DOKUMENT:
--------------------------------------------------

Alles geht gut. Wenige Monate nach der Krebsdiagnose wird Justin aus der Reha entlassen und freut sich auf sein neues, altes, glückliches Leben. Er ist euphorisch, aufgekratzt. Sein Bruder wird ihn mit dem  Auto aus der Rehaklinik abholen, in wenigen Minuten muss er da sein. Und dann steht plötzlich die Krankenschwester vor ihm. Sie möchte ihn aber nicht verabschieden, sondern hat eine schreckliche Nachricht zu überbringen: Justins großer Bruder sei auf der Autobahn, auf dem Weg zu ihm, tödlich verunglückt.

Diese Nachricht überfordert Justin. Er fragt sich, wie Gott so etwas zulassen kann: so viel Leid in einer kurzen Zeit, in einer einzigen Familie. Für ihn folgen Monate des Haderns, des Zweifelns, der Glaubenskrise. Er spricht mit vielen Menschen. Er versucht, Gedanken und Gefühle einzuordnen, und nach einer Weile wird ihm klar, dass sein Glaube nicht an diesen persönlichen Realitäten zerbrechen wird, sondern durch die Schicksalsschläge sogar stärker geworden ist. Justin kann Gottes Handeln nicht verstehen, aber er vertraut auf den richtigen Plan Gottes für unser Leben.

--------------------------------------------------

GEGEBENE DATEN:
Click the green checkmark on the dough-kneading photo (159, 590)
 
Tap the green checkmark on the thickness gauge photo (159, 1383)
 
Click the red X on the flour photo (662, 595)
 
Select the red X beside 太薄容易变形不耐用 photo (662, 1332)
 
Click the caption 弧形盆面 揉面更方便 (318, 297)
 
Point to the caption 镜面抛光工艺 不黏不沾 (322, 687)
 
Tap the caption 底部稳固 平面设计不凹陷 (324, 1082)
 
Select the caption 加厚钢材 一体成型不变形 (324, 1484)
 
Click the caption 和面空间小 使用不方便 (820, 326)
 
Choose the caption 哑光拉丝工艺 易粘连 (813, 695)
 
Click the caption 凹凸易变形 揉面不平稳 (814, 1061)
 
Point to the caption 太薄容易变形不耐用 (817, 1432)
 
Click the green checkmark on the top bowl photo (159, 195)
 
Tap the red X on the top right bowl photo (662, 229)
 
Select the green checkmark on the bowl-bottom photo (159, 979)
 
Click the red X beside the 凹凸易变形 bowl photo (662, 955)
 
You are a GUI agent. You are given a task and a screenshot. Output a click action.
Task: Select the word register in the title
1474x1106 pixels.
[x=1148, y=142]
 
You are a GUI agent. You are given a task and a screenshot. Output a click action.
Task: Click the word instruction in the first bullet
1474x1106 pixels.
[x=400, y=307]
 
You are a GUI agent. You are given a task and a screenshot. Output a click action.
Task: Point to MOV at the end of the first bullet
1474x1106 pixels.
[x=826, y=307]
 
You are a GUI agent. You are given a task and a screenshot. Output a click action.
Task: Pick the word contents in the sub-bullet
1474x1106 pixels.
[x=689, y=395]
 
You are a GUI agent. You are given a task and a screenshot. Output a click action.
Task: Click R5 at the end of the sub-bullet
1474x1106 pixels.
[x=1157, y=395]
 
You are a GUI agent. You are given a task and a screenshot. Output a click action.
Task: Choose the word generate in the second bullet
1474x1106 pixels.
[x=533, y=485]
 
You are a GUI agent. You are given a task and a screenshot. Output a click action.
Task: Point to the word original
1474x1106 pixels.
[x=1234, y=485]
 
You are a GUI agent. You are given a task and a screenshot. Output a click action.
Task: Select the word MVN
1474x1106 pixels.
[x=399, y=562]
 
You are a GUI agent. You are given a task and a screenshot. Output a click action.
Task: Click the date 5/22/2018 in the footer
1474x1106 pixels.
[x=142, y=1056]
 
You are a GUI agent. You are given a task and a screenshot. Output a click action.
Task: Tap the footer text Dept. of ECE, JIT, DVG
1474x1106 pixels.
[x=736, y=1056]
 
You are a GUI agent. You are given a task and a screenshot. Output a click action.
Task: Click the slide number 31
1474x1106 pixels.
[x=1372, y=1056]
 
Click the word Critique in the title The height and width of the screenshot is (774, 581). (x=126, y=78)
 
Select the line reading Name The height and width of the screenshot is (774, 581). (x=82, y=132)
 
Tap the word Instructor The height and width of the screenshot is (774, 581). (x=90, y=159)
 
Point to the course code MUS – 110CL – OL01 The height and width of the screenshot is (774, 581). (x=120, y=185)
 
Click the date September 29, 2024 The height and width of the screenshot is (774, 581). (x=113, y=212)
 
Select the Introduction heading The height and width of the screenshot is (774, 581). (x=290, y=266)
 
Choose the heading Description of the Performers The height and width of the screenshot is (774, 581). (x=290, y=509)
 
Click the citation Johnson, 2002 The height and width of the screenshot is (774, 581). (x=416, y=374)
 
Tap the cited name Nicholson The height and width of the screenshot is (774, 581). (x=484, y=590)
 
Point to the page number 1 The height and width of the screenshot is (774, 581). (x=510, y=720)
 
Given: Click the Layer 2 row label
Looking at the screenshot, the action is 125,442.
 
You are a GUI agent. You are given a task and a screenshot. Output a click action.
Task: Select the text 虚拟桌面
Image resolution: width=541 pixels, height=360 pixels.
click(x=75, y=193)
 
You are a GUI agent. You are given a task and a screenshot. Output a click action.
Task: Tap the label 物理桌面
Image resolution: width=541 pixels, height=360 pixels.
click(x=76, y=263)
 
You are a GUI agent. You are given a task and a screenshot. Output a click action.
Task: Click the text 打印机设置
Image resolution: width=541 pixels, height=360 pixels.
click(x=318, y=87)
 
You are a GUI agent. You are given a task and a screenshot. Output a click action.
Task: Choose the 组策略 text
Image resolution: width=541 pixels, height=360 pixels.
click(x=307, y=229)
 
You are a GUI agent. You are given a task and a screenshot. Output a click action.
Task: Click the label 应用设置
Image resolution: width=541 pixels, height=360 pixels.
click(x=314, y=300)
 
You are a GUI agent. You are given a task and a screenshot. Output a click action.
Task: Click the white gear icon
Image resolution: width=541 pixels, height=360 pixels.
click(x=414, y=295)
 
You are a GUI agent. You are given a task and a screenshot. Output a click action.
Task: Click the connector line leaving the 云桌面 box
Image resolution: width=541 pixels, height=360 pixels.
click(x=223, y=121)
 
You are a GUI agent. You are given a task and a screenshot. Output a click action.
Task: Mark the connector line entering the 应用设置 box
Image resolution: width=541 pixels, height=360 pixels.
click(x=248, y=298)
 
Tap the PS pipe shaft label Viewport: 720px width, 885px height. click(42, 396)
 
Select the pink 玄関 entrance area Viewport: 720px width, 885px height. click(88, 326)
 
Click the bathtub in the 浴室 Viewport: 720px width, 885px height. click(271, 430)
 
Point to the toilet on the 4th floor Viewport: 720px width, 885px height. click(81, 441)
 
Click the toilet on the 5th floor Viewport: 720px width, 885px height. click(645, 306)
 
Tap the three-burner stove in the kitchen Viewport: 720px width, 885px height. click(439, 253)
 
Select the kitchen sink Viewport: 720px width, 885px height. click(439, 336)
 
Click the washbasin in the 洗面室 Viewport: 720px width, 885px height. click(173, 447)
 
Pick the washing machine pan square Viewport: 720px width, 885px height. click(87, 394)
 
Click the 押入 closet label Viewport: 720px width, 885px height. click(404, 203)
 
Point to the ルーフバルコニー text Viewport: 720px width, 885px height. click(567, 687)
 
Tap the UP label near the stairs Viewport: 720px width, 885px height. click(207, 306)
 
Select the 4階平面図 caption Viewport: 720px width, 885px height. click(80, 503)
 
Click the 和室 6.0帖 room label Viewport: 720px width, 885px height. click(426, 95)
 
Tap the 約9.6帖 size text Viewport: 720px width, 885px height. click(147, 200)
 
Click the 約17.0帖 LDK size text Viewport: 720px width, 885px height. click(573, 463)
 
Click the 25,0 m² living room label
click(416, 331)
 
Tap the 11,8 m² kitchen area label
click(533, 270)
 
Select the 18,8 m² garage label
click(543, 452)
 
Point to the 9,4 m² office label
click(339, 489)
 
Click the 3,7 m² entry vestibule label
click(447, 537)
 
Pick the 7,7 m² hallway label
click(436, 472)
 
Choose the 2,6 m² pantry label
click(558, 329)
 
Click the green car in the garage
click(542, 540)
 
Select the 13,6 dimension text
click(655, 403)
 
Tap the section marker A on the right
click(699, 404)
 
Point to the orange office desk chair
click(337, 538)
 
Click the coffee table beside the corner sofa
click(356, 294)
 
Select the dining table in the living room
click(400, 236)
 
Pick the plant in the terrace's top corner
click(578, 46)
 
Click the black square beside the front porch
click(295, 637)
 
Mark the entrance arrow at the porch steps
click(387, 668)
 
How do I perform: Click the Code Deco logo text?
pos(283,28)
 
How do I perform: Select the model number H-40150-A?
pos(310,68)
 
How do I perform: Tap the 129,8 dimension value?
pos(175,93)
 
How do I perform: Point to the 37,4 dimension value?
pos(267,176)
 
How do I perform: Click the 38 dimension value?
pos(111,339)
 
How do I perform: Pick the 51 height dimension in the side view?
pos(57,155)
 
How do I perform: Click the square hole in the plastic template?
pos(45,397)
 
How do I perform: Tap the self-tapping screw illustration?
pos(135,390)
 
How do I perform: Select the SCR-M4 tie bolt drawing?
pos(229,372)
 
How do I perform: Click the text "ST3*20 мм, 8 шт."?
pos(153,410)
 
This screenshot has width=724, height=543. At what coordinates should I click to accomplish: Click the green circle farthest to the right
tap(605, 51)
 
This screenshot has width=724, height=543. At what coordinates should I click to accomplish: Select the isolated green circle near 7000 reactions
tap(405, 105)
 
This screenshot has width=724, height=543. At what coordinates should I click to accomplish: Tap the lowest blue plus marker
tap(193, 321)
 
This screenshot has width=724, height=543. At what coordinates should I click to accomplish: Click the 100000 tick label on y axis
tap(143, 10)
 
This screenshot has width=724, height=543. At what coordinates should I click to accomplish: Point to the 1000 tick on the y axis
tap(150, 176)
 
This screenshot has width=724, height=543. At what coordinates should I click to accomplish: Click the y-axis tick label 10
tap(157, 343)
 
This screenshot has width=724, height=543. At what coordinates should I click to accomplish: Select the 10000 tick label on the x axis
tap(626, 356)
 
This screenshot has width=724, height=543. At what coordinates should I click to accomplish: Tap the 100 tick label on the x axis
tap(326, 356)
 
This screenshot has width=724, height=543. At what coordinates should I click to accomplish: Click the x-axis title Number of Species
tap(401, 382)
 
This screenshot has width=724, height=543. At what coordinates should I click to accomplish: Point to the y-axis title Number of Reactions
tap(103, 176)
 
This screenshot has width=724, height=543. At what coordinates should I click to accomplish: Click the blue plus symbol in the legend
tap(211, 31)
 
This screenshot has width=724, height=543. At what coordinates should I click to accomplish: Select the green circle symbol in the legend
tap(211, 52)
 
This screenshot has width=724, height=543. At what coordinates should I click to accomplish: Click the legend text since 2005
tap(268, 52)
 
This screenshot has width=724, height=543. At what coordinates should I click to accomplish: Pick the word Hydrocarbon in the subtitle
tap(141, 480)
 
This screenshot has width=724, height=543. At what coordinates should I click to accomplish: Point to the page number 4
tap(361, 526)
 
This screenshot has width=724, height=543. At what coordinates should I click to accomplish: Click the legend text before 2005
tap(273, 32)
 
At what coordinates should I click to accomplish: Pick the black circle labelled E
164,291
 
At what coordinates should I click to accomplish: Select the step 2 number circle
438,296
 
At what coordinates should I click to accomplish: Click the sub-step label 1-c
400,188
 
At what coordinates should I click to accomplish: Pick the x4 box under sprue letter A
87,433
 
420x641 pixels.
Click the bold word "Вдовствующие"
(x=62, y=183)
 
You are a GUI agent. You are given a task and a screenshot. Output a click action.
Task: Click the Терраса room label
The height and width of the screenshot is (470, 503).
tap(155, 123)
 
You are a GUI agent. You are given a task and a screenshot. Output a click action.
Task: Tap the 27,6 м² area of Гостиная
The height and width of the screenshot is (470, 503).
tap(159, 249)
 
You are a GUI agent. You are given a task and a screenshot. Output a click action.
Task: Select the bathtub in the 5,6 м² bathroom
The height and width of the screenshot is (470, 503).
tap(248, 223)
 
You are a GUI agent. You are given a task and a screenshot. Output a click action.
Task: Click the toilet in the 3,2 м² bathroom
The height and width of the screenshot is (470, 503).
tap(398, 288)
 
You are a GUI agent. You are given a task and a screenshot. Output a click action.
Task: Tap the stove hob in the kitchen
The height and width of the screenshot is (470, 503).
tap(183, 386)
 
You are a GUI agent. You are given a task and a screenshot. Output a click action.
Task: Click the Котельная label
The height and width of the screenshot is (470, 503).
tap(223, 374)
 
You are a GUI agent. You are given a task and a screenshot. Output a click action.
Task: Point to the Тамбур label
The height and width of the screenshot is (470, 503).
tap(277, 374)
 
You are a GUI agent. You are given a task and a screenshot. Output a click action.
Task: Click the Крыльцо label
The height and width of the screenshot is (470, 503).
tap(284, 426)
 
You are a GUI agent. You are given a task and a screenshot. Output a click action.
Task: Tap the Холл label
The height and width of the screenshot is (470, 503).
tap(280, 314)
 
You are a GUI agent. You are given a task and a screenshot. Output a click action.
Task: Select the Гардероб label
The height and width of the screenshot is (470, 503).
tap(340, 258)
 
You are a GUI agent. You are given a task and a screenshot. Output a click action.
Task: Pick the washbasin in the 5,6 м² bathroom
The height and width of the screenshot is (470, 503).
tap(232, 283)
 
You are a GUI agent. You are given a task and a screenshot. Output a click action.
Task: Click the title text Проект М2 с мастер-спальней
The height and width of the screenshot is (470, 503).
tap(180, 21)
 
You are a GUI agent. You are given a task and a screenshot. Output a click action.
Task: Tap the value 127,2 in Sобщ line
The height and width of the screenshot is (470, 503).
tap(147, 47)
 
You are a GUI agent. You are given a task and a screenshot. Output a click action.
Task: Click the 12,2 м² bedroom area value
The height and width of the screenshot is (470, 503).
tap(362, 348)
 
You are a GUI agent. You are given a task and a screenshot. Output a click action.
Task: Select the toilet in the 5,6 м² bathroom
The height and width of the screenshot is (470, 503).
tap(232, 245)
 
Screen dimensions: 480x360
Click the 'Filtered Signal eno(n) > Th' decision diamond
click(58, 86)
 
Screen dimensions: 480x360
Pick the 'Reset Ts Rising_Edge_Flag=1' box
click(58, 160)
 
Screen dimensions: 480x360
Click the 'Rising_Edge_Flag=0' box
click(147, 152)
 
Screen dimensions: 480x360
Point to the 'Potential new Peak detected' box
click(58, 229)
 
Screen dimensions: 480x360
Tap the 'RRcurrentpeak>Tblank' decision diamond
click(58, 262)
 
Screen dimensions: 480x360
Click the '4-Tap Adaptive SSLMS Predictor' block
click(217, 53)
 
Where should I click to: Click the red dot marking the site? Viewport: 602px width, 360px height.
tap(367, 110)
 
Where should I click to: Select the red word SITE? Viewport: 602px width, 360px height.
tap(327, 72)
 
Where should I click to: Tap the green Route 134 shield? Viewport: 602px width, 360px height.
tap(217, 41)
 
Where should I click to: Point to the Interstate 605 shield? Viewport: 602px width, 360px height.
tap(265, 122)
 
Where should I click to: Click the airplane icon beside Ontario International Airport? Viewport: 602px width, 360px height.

--------------------------------------------------

AUFGABENSTELLUNG: Zitiere aus dem Dokument den Abschnitt, der mit den Worten „Diese Nachricht überfordert“ anfängt und mit „für unser Leben.“ aufhört.

SCHRIFTLICHE ANTWORT:
Diese Nachricht überfordert Justin. Er fragt sich, wie Gott so etwas zulassen kann: so viel Leid in einer kurzen Zeit, in einer einzigen Familie. Für ihn folgen Monate des Haderns, des Zweifelns, der Glaubenskrise. Er spricht mit vielen Menschen. Er versucht, Gedanken und Gefühle einzuordnen, und nach einer Weile wird ihm klar, dass sein Glaube nicht an diesen persönlichen Realitäten zerbrechen wird, sondern durch die Schicksalsschläge sogar stärker geworden ist. Justin kann Gottes Handeln nicht verstehen, aber er vertraut auf den richtigen Plan Gottes für unser Leben.